On this day (19 October) in 1973, the seaward head of Palace Pier was catastrophically damaged during a violent gale. A seventy-tonne barge, being used to dismantle the old landing stage, broke free amid strong westerly winds and heavy seas. Dragging its moorings, the vessel was hurled against the pier and repeatedly struck the theatre pavilion at the pier head, causing devastating structural damage - see Wikipedia and Heritage Gateway.
At the time of the incident the pier head’s construction consisted of cast-iron screw-piles supporting a lattice of steel girders and rolled-steel joists, over which wooden deck planking was laid. The theatre pavilion sat on this structure, offering seating for around 1,500 to 1,800 patrons, and was reached via a broad deck extension over the sea. The barge impact was concentrated on the theatre and its supporting ironwork, causing failure of key structural members and partial collapse of the deck immediately seaward of the pavilion. However, the helter skelter, the ‘crazy maze’, a first aid post, a telephone box, and a bar cellar were all wrecked, and 25 of the pier’s piles were smashed.
The collision unleashed debris of heavy steel girders, cast-iron columns and wooden deck planks. Some deck sections became detached and sank, while large members dangled or fell onto the beach below (see below). The damage cost was estimated in contemporaneous reports at around £100,000 (in 1973 value) for structural repairs.

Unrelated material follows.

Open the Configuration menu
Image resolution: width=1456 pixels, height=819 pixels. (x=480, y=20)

Emergency response involved sealing off the pier head to the public immediately. Maintenance crews and demolition contractors worked in hazardous, wave-swept conditions to stabilise the damaged end. Temporary shores and supports were installed beneath the damaged deck. The stranded barge was subsequently re-moored and removed only after the gale abated. The landing stage, long unused, was demolished in 1975, no longer viable after the impact.

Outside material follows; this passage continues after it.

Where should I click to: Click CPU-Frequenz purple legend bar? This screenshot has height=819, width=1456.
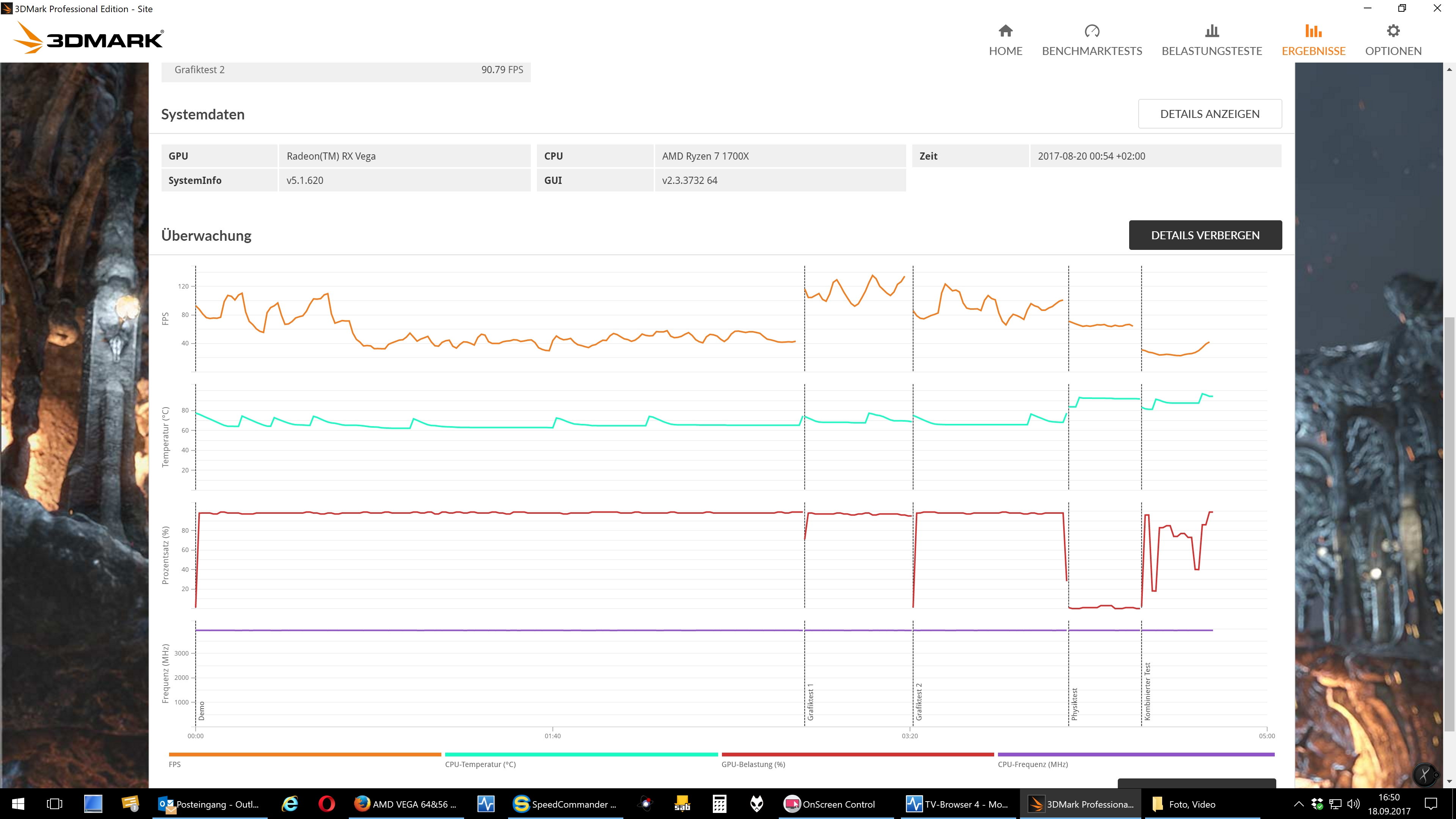point(1136,755)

In the aftermath the theatre pavilion was never reopened; the functional use of that section shifted away from theatre and concert use towards amusement arcade and ride-based layout. The event represents a technical turning point: structural loss of the theatre and support framing accelerated the pier’s transformation in use and reinforced the vulnerability of marine-based structures to drift-load impacts in gale conditions.
The images above have been taken from a striking video freely available on YouTube - The Storm of 1973 That Ravaged Brighton Pier by Tom Goes Nomad. Here is one viewer’s (@phaasch) comment on the video: ‘Wonderful feature, with some brilliant photographs. I remember all this so well. I was 13 at the time. The day after the storm, the beach all the way to Black Rock was a mass of wreckage, mostly pitch pine decking, silver painted onion domes, and bits of Moorish arches. It was a pitiful sight amongst the grey and the spray. But it was rebuilt, and I remember going into the theatre auditorium just once, and being knocked out by its beauty. The seats were dark blue plush, the decorations gilt and white.
But the worst thing was the coming back. One winter’s afternoon in 1986 I drove down from London with a girlfriend. I wanted to show her the town where I grew up. As we came along Marine Parade, the Pier came into view, and the theatre had gone. Vanished. No one ever said where to, just gone. I know we later sat on the beach in the dying yellow light of December, and I felt part of my childhood slip away. The rest of Brighton followed, bit by bit, over the coming years. Its an alien place, now.’